TEXT SEGMENT: Begin

Can the economy save Uganda by enabling it to develop rules-based politics and an enlightened social order? The answer seems like no, judging by the rampant corruption and Stone Age violence by security services against the people, especially the Opposition.
Yet, we shouldn’t despair. There are scattered bright spots in Uganda’s economy. According to Bank of Uganda data, its gold exports surged more than 900 per cent in 2023, earning $2.3 billion, compared with just $201 million over the previous 12 months.
The increase was likely driven by exports from some new processors, the suspension of tariffs on gold exports, and increased “imports” of gold for processing. Uganda's position in the gold supply chain is that of a trade hub, a conduit, not a producer. If we take the 2023 figure of 38,878 tonnes as indicative of its export capacity, this far exceeds its production by a factor of over 12,000 times!
That places coffee as the country’s second most valuable export, earning $1.144 billion for the 2023/24 fiscal year. However, because all coffee exported is grown in Uganda, it leaves it as the highest-earning homegrown product.
Based on earlier data, fish (dried, salted, smoked) also showed up, earning around $69.5 million. Raw sugar brought in about $61.7 million. Cocoa beans $60 million, and cement is around $8.7 million.
What is striking here is that while Uganda’s economic crown jewels come from the soil or water, gold is particularly opaque, damaging the country’s transparency reputation. Then, while some of them are “processed”, the process is relatively simple: Cue drying and washing (coffee and cocoa beans), polishing (gold), mixing, squeezing, and running through a grinder (cement, sugar). We have no notable exports that require us to look up at a test tube held against a lightbulb.

TEXT SEGMENT: End

## [EXERCISE AIM]
From the text on Uganda's economy, list each export that is given a specific earnings figure, along with that figure.

EXTRACTED RECORDS: Begin

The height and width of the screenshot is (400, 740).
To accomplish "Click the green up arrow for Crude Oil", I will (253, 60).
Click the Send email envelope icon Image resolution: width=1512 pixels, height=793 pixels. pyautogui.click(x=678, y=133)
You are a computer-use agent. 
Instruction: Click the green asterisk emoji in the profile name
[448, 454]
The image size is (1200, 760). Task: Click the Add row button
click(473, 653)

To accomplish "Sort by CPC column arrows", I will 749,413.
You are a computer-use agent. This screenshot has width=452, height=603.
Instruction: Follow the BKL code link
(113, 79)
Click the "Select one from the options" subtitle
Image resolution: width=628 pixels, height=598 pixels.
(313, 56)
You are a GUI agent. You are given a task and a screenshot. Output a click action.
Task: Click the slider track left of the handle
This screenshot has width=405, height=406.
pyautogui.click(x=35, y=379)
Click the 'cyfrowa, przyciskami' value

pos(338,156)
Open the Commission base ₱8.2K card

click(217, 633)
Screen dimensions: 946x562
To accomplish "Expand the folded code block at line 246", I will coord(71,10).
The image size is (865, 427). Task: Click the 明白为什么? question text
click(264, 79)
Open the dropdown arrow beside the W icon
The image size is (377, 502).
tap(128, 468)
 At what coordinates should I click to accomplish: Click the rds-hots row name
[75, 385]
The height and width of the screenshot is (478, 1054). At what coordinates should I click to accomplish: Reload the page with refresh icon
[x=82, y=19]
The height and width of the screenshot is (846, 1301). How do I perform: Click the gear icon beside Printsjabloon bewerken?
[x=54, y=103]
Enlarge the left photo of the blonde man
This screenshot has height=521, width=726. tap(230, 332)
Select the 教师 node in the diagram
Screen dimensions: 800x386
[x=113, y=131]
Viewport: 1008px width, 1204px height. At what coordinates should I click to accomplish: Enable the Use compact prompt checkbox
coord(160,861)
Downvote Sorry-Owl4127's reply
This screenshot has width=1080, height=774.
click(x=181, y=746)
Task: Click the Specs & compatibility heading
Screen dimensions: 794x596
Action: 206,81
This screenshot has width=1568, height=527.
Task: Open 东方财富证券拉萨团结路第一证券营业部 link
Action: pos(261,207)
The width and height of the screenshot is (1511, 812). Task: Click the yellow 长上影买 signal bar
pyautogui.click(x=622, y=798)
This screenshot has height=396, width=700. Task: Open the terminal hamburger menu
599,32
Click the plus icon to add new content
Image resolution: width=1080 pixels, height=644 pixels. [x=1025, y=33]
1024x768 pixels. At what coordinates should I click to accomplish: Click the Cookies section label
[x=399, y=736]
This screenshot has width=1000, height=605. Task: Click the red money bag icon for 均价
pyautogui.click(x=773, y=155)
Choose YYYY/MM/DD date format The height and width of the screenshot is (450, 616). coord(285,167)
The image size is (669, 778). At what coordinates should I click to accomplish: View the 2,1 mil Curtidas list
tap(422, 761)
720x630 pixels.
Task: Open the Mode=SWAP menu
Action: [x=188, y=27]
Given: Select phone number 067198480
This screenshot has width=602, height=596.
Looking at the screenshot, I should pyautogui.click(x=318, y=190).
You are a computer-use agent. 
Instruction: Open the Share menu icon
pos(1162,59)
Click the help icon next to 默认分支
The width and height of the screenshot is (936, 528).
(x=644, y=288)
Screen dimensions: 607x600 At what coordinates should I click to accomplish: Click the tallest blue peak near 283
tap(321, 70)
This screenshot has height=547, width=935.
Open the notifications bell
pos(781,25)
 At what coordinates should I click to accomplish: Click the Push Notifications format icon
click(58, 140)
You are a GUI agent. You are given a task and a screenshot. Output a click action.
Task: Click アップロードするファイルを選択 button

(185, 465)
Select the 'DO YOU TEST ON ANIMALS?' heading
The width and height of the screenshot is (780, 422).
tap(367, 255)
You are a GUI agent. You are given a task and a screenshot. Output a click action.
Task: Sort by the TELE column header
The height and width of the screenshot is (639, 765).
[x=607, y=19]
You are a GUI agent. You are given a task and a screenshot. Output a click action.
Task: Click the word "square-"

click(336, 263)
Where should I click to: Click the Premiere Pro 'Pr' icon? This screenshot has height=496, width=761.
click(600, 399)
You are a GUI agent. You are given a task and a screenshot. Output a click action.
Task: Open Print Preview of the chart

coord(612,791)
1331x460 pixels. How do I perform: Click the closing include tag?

EXTRACTED RECORDS: End

## [ANSWER SECTION]
- Gold: $2.3 billion (2023)
- Coffee: $1.144 billion (2023/24 fiscal year)
- Fish (dried, salted, smoked): around $69.5 million
- Raw sugar: about $61.7 million
- Cocoa beans: $60 million
- Cement: around $8.7 million